DATA TO USE.
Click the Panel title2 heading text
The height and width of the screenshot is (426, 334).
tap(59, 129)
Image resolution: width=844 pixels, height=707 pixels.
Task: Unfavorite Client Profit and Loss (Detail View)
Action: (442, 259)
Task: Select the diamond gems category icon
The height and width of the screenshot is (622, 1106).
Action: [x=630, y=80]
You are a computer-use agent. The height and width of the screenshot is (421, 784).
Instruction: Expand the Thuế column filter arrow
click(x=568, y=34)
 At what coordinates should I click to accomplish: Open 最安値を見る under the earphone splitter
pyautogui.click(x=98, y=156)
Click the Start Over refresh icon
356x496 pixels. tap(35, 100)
* * *
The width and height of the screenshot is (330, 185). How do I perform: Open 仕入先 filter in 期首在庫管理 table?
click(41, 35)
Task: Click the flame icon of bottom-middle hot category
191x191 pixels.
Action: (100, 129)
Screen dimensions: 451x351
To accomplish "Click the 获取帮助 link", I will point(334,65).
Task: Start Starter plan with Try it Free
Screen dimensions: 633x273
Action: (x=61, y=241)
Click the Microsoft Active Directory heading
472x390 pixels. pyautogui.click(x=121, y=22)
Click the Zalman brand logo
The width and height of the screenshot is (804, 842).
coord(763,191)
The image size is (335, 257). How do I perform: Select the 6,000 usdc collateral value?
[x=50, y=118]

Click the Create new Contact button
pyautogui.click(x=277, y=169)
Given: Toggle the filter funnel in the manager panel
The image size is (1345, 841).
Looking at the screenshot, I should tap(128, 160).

EXERCISE. Throughout the material above, find each line with "category" and return it.

EXERCISE OUTPUT.
Task: Select the diamond gems category icon
Task: Click the flame icon of bottom-middle hot category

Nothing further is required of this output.